-- START OF RECORDS FOR THE TASK --

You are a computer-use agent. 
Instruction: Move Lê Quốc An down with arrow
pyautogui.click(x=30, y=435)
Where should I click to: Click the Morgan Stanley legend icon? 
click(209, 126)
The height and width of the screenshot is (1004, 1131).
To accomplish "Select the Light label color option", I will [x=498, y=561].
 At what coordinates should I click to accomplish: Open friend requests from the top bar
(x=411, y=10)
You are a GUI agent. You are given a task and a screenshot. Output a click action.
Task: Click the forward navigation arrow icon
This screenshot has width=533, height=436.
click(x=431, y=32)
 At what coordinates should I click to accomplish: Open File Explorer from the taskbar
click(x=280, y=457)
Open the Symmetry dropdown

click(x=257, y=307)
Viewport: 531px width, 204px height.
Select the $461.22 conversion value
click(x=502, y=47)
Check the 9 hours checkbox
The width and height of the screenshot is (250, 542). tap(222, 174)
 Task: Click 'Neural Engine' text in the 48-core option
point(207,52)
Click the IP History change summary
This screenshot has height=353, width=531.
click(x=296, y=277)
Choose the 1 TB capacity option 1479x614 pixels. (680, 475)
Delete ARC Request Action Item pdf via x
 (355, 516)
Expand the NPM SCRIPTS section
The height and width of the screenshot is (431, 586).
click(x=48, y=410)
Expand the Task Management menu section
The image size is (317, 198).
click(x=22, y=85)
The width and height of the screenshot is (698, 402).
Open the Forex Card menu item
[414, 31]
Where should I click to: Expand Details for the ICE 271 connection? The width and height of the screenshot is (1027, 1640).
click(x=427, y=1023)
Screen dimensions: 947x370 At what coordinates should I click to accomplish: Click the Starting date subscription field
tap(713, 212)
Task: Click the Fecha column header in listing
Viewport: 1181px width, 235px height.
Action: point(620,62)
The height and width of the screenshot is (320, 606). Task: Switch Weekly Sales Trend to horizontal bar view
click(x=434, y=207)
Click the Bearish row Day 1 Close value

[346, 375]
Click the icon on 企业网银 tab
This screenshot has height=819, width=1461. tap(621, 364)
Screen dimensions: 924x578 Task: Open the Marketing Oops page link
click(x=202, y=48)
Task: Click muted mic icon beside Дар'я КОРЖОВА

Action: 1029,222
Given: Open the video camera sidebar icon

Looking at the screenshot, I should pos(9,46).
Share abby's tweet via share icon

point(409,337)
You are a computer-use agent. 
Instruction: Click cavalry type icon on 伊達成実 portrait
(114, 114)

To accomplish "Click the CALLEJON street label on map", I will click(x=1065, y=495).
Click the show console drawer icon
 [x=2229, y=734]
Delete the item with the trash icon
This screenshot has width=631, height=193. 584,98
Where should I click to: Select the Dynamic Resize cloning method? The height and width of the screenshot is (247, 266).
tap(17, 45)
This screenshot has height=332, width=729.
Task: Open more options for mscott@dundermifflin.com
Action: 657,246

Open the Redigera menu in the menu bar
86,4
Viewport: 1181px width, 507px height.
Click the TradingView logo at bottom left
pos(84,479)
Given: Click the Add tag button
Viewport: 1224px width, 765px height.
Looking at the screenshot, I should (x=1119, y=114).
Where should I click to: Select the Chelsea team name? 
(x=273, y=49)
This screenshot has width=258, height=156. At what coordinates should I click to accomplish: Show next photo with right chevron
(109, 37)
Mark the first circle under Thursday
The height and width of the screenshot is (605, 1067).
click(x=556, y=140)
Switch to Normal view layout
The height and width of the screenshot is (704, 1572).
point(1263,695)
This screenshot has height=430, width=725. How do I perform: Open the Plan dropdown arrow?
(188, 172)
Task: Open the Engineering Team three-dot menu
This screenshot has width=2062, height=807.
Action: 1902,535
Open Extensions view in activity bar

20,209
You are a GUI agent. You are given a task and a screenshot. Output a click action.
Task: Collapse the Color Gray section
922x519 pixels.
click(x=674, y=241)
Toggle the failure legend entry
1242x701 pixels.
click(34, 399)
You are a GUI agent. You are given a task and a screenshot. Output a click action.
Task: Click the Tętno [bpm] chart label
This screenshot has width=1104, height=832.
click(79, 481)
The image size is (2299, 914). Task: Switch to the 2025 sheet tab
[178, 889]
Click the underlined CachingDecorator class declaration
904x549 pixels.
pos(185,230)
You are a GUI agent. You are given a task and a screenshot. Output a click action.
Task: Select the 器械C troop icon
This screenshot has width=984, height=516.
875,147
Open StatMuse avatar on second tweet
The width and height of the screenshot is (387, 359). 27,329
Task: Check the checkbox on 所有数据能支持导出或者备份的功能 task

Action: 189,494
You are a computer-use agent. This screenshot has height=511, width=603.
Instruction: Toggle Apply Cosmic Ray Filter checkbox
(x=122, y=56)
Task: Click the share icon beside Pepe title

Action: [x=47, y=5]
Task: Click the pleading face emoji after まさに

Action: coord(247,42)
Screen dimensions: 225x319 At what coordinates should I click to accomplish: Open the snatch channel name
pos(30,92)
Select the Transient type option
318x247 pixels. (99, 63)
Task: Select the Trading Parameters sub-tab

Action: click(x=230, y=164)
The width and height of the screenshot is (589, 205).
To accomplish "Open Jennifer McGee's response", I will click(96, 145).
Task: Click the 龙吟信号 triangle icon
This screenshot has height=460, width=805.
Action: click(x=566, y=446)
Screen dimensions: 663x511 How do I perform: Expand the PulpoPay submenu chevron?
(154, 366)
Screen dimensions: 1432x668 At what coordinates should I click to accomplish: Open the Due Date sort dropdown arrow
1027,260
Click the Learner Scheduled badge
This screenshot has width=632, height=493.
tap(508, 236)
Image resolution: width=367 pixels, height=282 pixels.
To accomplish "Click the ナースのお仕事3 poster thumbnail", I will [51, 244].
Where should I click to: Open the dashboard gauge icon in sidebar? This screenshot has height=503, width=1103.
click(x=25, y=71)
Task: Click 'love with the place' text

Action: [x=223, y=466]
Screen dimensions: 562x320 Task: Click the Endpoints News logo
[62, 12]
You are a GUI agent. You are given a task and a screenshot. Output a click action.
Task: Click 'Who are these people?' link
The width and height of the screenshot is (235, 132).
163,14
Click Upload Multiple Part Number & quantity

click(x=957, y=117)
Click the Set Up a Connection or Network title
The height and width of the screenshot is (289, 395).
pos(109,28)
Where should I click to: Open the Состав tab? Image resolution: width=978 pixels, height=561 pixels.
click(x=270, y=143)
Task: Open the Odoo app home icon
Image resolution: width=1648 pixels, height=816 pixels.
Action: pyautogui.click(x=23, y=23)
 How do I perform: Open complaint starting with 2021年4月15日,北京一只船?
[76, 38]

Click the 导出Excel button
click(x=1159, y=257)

-- END OF RECORDS FOR THE TASK --

Can you repeat all of the material above line for line, without changing anything?

▸ RESULT FOR THIS TASK
You are a computer-use agent. 
Instruction: Move Lê Quốc An down with arrow
pyautogui.click(x=30, y=435)
Where should I click to: Click the Morgan Stanley legend icon? 
click(209, 126)
The height and width of the screenshot is (1004, 1131).
To accomplish "Select the Light label color option", I will [x=498, y=561].
 At what coordinates should I click to accomplish: Open friend requests from the top bar
(x=411, y=10)
You are a GUI agent. You are given a task and a screenshot. Output a click action.
Task: Click the forward navigation arrow icon
This screenshot has width=533, height=436.
click(x=431, y=32)
 At what coordinates should I click to accomplish: Open File Explorer from the taskbar
click(x=280, y=457)
Open the Symmetry dropdown

click(x=257, y=307)
Viewport: 531px width, 204px height.
Select the $461.22 conversion value
click(x=502, y=47)
Check the 9 hours checkbox
The width and height of the screenshot is (250, 542). tap(222, 174)
 Task: Click 'Neural Engine' text in the 48-core option
point(207,52)
Click the IP History change summary
This screenshot has height=353, width=531.
click(x=296, y=277)
Choose the 1 TB capacity option 1479x614 pixels. (680, 475)
Delete ARC Request Action Item pdf via x
 (355, 516)
Expand the NPM SCRIPTS section
The height and width of the screenshot is (431, 586).
click(x=48, y=410)
Expand the Task Management menu section
The image size is (317, 198).
click(x=22, y=85)
The width and height of the screenshot is (698, 402).
Open the Forex Card menu item
[414, 31]
Where should I click to: Expand Details for the ICE 271 connection? The width and height of the screenshot is (1027, 1640).
click(x=427, y=1023)
Screen dimensions: 947x370 At what coordinates should I click to accomplish: Click the Starting date subscription field
tap(713, 212)
Task: Click the Fecha column header in listing
Viewport: 1181px width, 235px height.
Action: point(620,62)
The height and width of the screenshot is (320, 606). Task: Switch Weekly Sales Trend to horizontal bar view
click(x=434, y=207)
Click the Bearish row Day 1 Close value

[346, 375]
Click the icon on 企业网银 tab
This screenshot has height=819, width=1461. tap(621, 364)
Screen dimensions: 924x578 Task: Open the Marketing Oops page link
click(x=202, y=48)
Task: Click muted mic icon beside Дар'я КОРЖОВА

Action: 1029,222
Given: Open the video camera sidebar icon

Looking at the screenshot, I should pos(9,46).
Share abby's tweet via share icon

point(409,337)
You are a computer-use agent. 
Instruction: Click cavalry type icon on 伊達成実 portrait
(114, 114)

To accomplish "Click the CALLEJON street label on map", I will click(x=1065, y=495).
Click the show console drawer icon
 [x=2229, y=734]
Delete the item with the trash icon
This screenshot has width=631, height=193. 584,98
Where should I click to: Select the Dynamic Resize cloning method? The height and width of the screenshot is (247, 266).
tap(17, 45)
This screenshot has height=332, width=729.
Task: Open more options for mscott@dundermifflin.com
Action: 657,246

Open the Redigera menu in the menu bar
86,4
Viewport: 1181px width, 507px height.
Click the TradingView logo at bottom left
pos(84,479)
Given: Click the Add tag button
Viewport: 1224px width, 765px height.
Looking at the screenshot, I should (x=1119, y=114).
Where should I click to: Select the Chelsea team name? 
(x=273, y=49)
This screenshot has width=258, height=156. At what coordinates should I click to accomplish: Show next photo with right chevron
(109, 37)
Mark the first circle under Thursday
The height and width of the screenshot is (605, 1067).
click(x=556, y=140)
Switch to Normal view layout
The height and width of the screenshot is (704, 1572).
point(1263,695)
This screenshot has height=430, width=725. How do I perform: Open the Plan dropdown arrow?
(188, 172)
Task: Open the Engineering Team three-dot menu
This screenshot has width=2062, height=807.
Action: 1902,535
Open Extensions view in activity bar

20,209
You are a GUI agent. You are given a task and a screenshot. Output a click action.
Task: Collapse the Color Gray section
922x519 pixels.
click(x=674, y=241)
Toggle the failure legend entry
1242x701 pixels.
click(34, 399)
You are a GUI agent. You are given a task and a screenshot. Output a click action.
Task: Click the Tętno [bpm] chart label
This screenshot has width=1104, height=832.
click(79, 481)
The image size is (2299, 914). Task: Switch to the 2025 sheet tab
[178, 889]
Click the underlined CachingDecorator class declaration
904x549 pixels.
pos(185,230)
You are a GUI agent. You are given a task and a screenshot. Output a click action.
Task: Select the 器械C troop icon
This screenshot has width=984, height=516.
875,147
Open StatMuse avatar on second tweet
The width and height of the screenshot is (387, 359). 27,329
Task: Check the checkbox on 所有数据能支持导出或者备份的功能 task

Action: 189,494
You are a computer-use agent. This screenshot has height=511, width=603.
Instruction: Toggle Apply Cosmic Ray Filter checkbox
(x=122, y=56)
Task: Click the share icon beside Pepe title

Action: [x=47, y=5]
Task: Click the pleading face emoji after まさに

Action: coord(247,42)
Screen dimensions: 225x319 At what coordinates should I click to accomplish: Open the snatch channel name
pos(30,92)
Select the Transient type option
318x247 pixels. (99, 63)
Task: Select the Trading Parameters sub-tab

Action: click(x=230, y=164)
The width and height of the screenshot is (589, 205).
To accomplish "Open Jennifer McGee's response", I will click(96, 145).
Task: Click the 龙吟信号 triangle icon
This screenshot has height=460, width=805.
Action: click(x=566, y=446)
Screen dimensions: 663x511 How do I perform: Expand the PulpoPay submenu chevron?
(154, 366)
Screen dimensions: 1432x668 At what coordinates should I click to accomplish: Open the Due Date sort dropdown arrow
1027,260
Click the Learner Scheduled badge
This screenshot has width=632, height=493.
tap(508, 236)
Image resolution: width=367 pixels, height=282 pixels.
To accomplish "Click the ナースのお仕事3 poster thumbnail", I will [51, 244].
Where should I click to: Open the dashboard gauge icon in sidebar? This screenshot has height=503, width=1103.
click(x=25, y=71)
Task: Click 'love with the place' text

Action: [x=223, y=466]
Screen dimensions: 562x320 Task: Click the Endpoints News logo
[62, 12]
You are a GUI agent. You are given a task and a screenshot. Output a click action.
Task: Click 'Who are these people?' link
The width and height of the screenshot is (235, 132).
163,14
Click Upload Multiple Part Number & quantity

click(x=957, y=117)
Click the Set Up a Connection or Network title
The height and width of the screenshot is (289, 395).
pos(109,28)
Where should I click to: Open the Состав tab? Image resolution: width=978 pixels, height=561 pixels.
click(x=270, y=143)
Task: Open the Odoo app home icon
Image resolution: width=1648 pixels, height=816 pixels.
Action: pyautogui.click(x=23, y=23)
 How do I perform: Open complaint starting with 2021年4月15日,北京一只船?
[76, 38]

Click the 导出Excel button
click(x=1159, y=257)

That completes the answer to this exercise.